While we, in the West, can default to forgetting the devil exists (and my fellow Africans can default to the other extreme), it is important to remember that: “We are not fighting against flesh-and-blood enemies, but against evil rulers and authorities of the unseen world, against mighty powers in this dark world, and against evil spirits in the heavenly places” (Ephesians 6:12). The devil’s first achievement in separating families was in the Garden of Eden when his successful temptation of Eve, led to discord with Adam, who, upon getting found out, pointed the finger at his partner presumably in an attempt to disassociate himself from any resulting punishment.

As I said earlier, I come from a “broken home” and while I joke and say well I turned out alright, I know that God’s promise to be father to the fatherless was a concession for a fallen world and not the ideal situation for his people. I think about scriptures like: “For where two or three gather together as my followers, I am there among them” (Matthew 18:20).
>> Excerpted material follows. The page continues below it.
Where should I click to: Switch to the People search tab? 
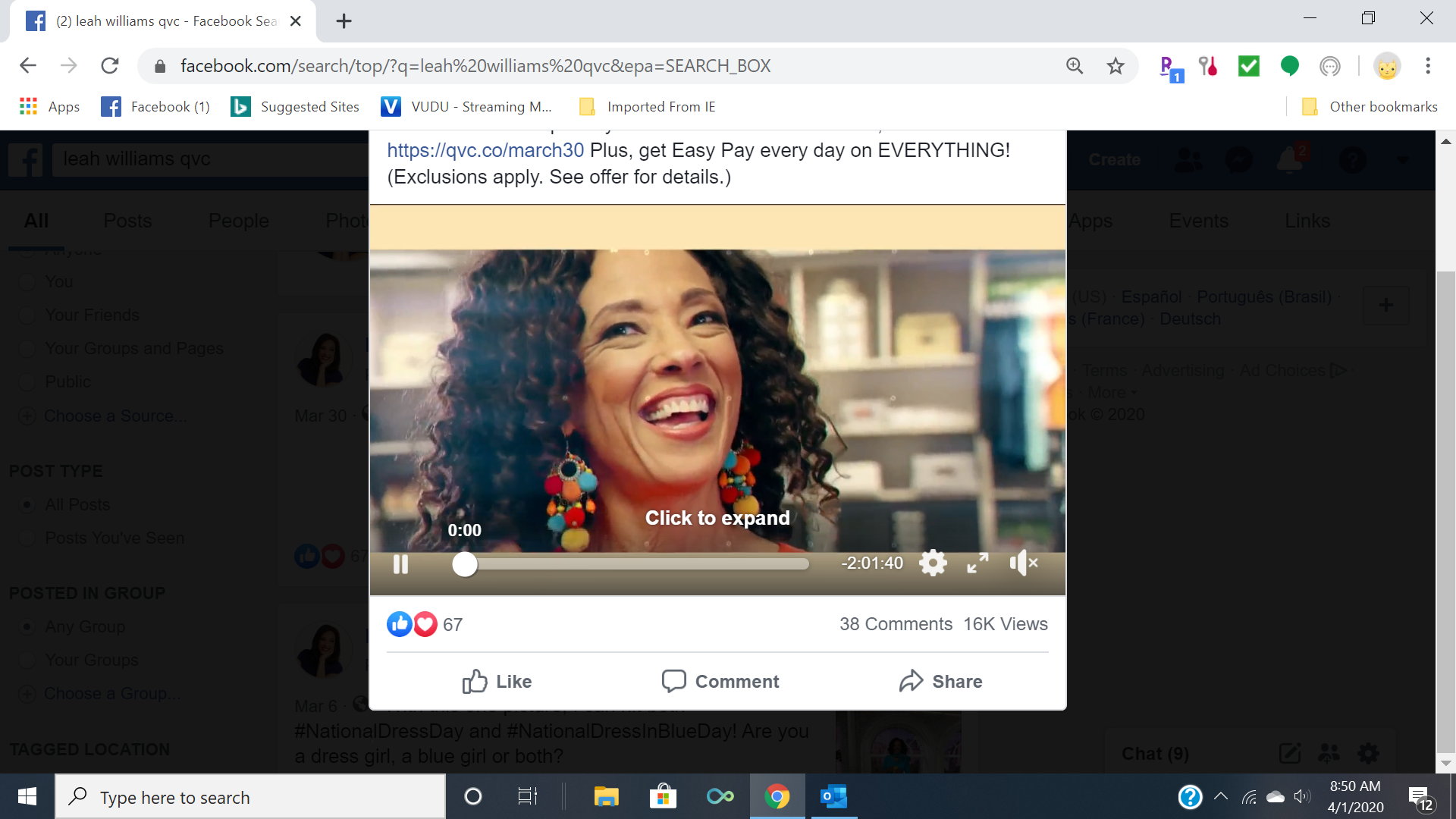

And: “As iron sharpens iron, so a friend sharpens a friend.” Both romantic and non-marital relationships are important not just for getting things done – making changes in communities and bringing up the next generation in healthy, happy homes - but also growing alongside each other into the people God created us to be. Discord does the very opposite.

Two of us have been married before and know that we need more than “love” to make a marriage work.

It’s wedding season at the moment and we are very good at celebrating these. Expensive flowers, fancy wedding cakes and couture outfits for the bride and groom (and their guests) have become de rigeur for many modern day celebrations. Less time and care goes towards ensuring the couple actually stays married*. My aforementioned friend weathering an abusive relationship has nothing but sympathy for her partner. She tells me about what he went through as a child; he has told her stories of growing up in an abusive household. But the thing is, my friend also grew up in an abusive household. It’s a horrific cycle that keeps on turning. Where does it end?

This August I’m doing a daily prayer with two of my friends for our future husbands**. Two of us have been married before and know that we need more than “love” to make it work. The type of men our husbands are and the type of women we are, play a huge part in whether a union will not just stand the test of time – for it is not only longevity we are looking for – but also be a healthy one with true respect for each other and accountability before God.

If you’re going to any weddings this year, please listen carefully for the part where (in traditional English wedding ceremonies) the friends and family are asked to speak up to confirm they will support the newlywed couple. And even if you’re not currently in a relationship, I urge you to make a strong commitment to praying for the men and women in your life who are – or those who may want to be.

*By no means am I advocating staying in an abusive marriage. This post is about shaping men and woman to be respectful loving partners.